### Stored data
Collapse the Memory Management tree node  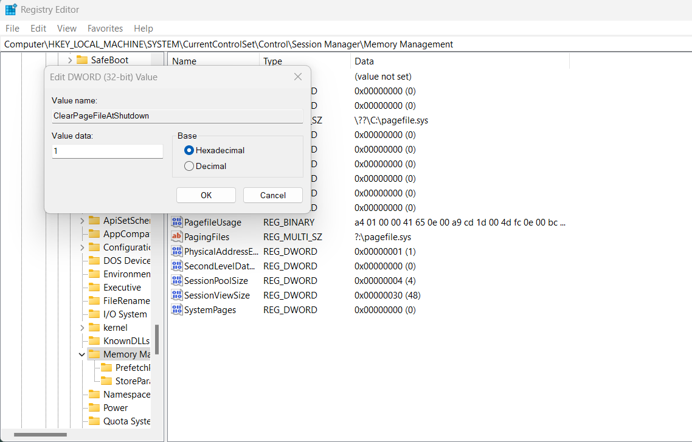tap(82, 354)
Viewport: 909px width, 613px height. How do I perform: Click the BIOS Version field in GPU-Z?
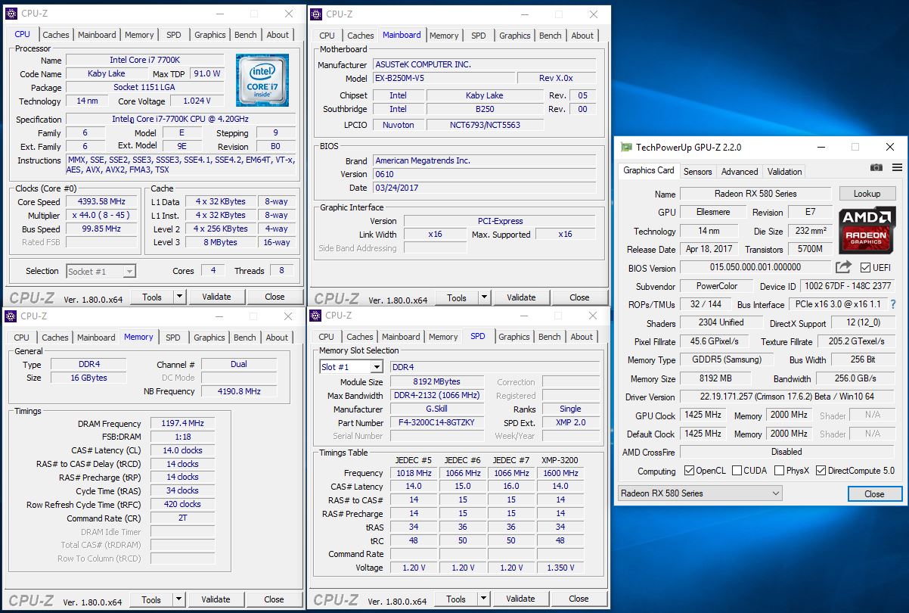tap(755, 267)
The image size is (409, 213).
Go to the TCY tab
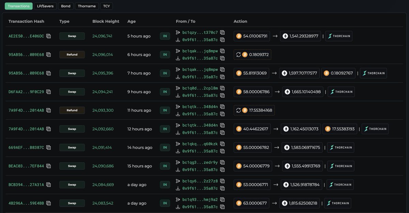107,6
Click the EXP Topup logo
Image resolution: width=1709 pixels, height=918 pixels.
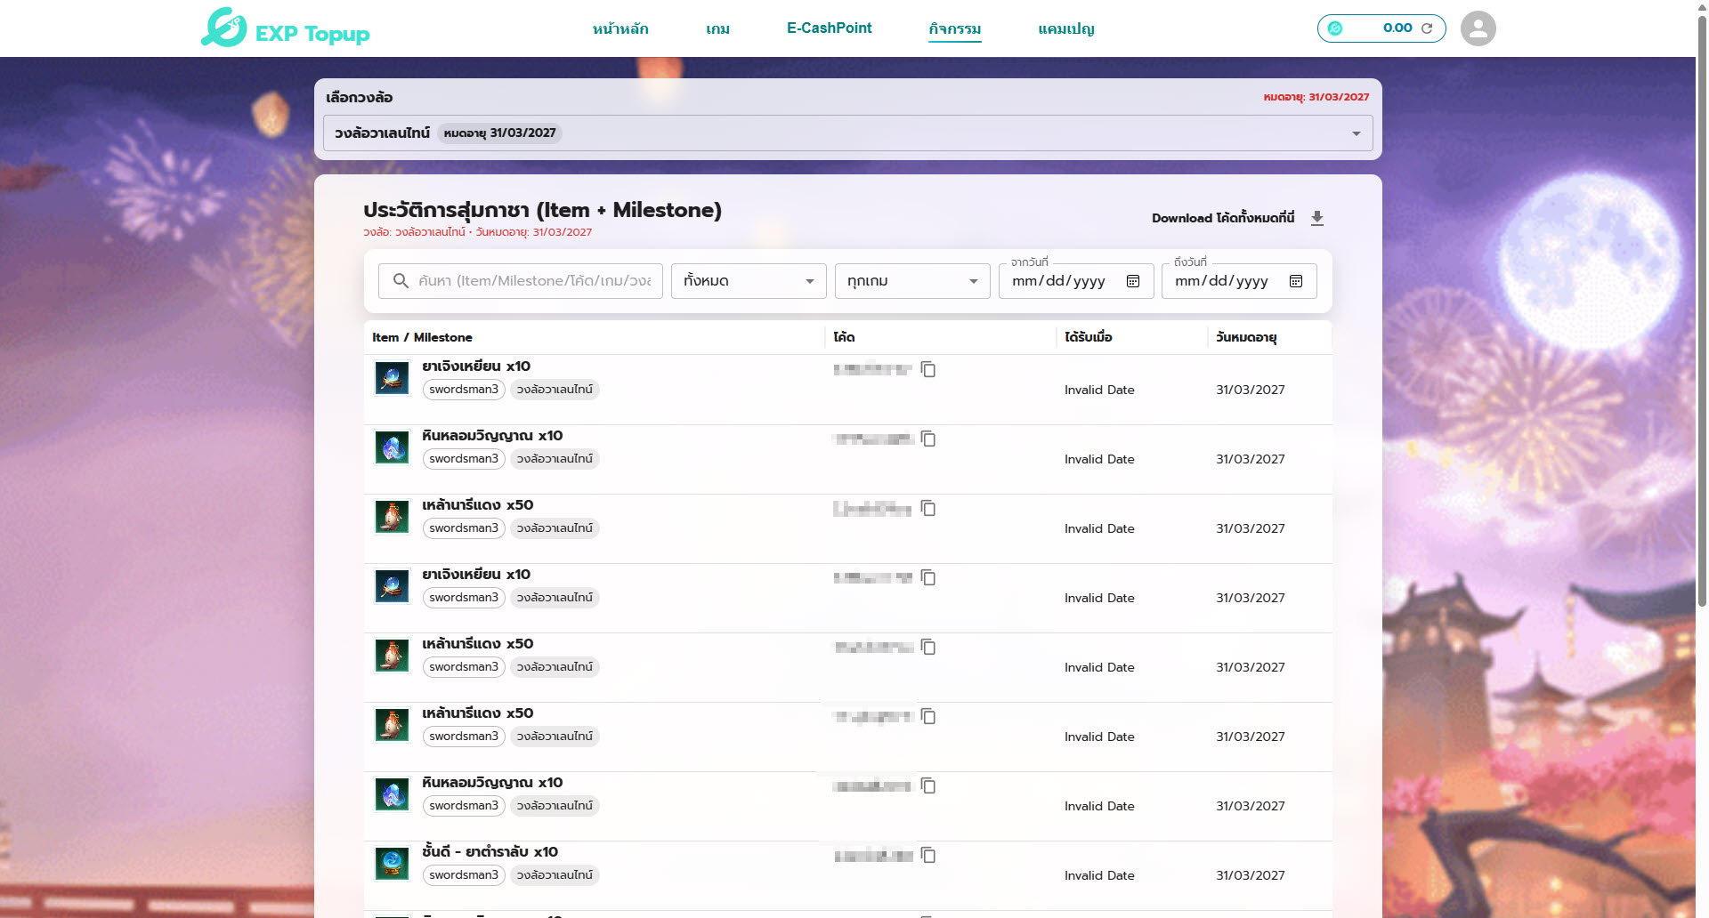285,29
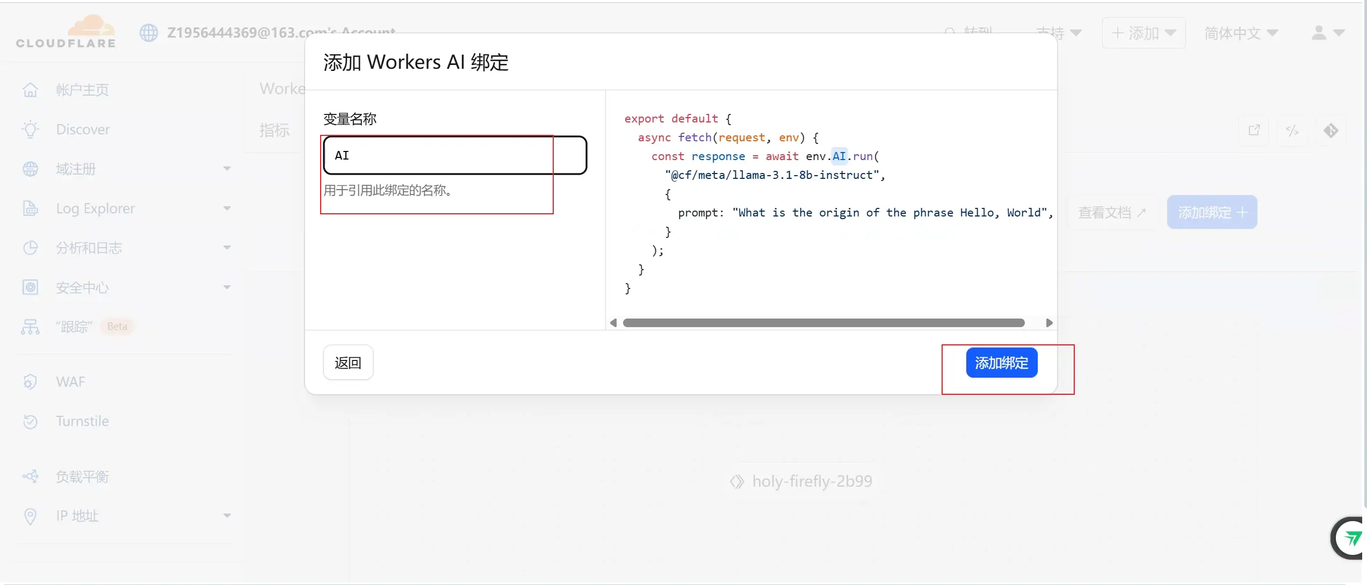Open the 分析和日志 menu item
The height and width of the screenshot is (585, 1367).
point(126,248)
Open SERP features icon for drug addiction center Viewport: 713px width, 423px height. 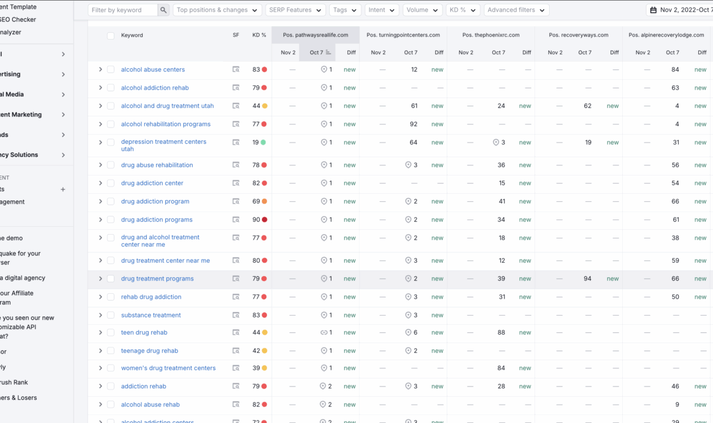pyautogui.click(x=236, y=183)
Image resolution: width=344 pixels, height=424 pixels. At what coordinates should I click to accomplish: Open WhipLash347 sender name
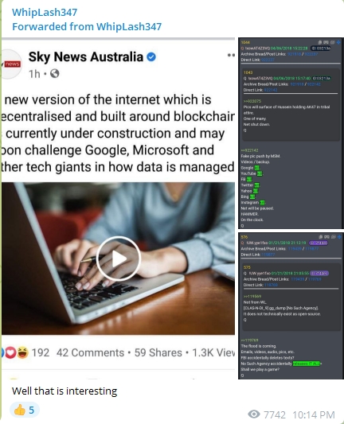point(45,12)
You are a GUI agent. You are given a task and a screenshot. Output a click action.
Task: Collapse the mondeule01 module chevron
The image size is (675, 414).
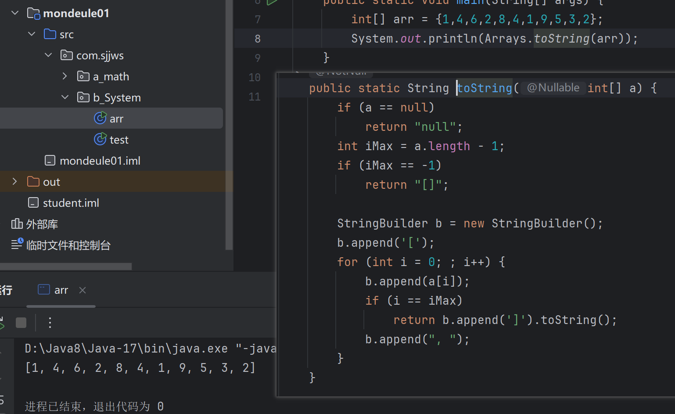click(15, 13)
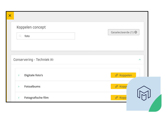Image resolution: width=163 pixels, height=122 pixels.
Task: Click the chain link icon for Fotoalbums
Action: coord(116,86)
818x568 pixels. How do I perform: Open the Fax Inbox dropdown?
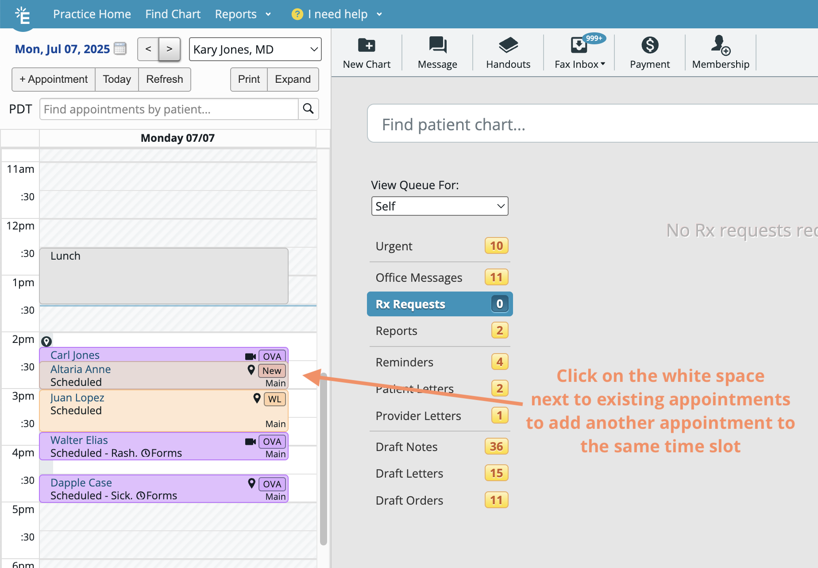[x=579, y=64]
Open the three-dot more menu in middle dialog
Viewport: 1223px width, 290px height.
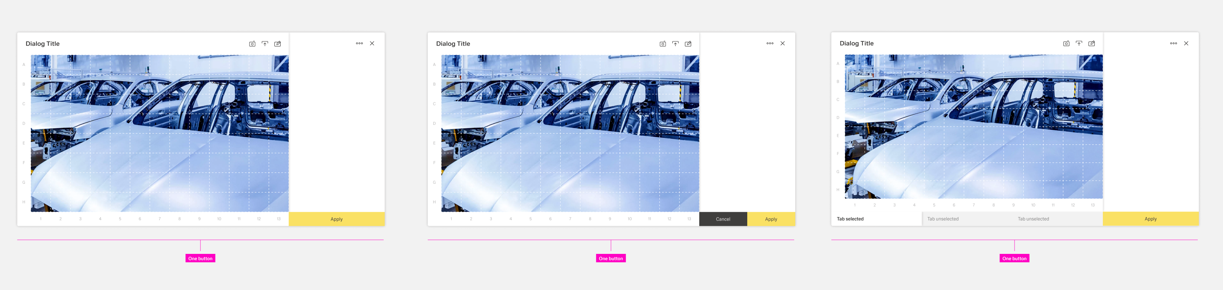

### Assignment
What is needed is a word-for-word repeat of every line from the line with "Open the three-dot more menu in middle dialog" to the end of the entries above; leave out the pictures.

### Finished task
Open the three-dot more menu in middle dialog
Viewport: 1223px width, 290px height.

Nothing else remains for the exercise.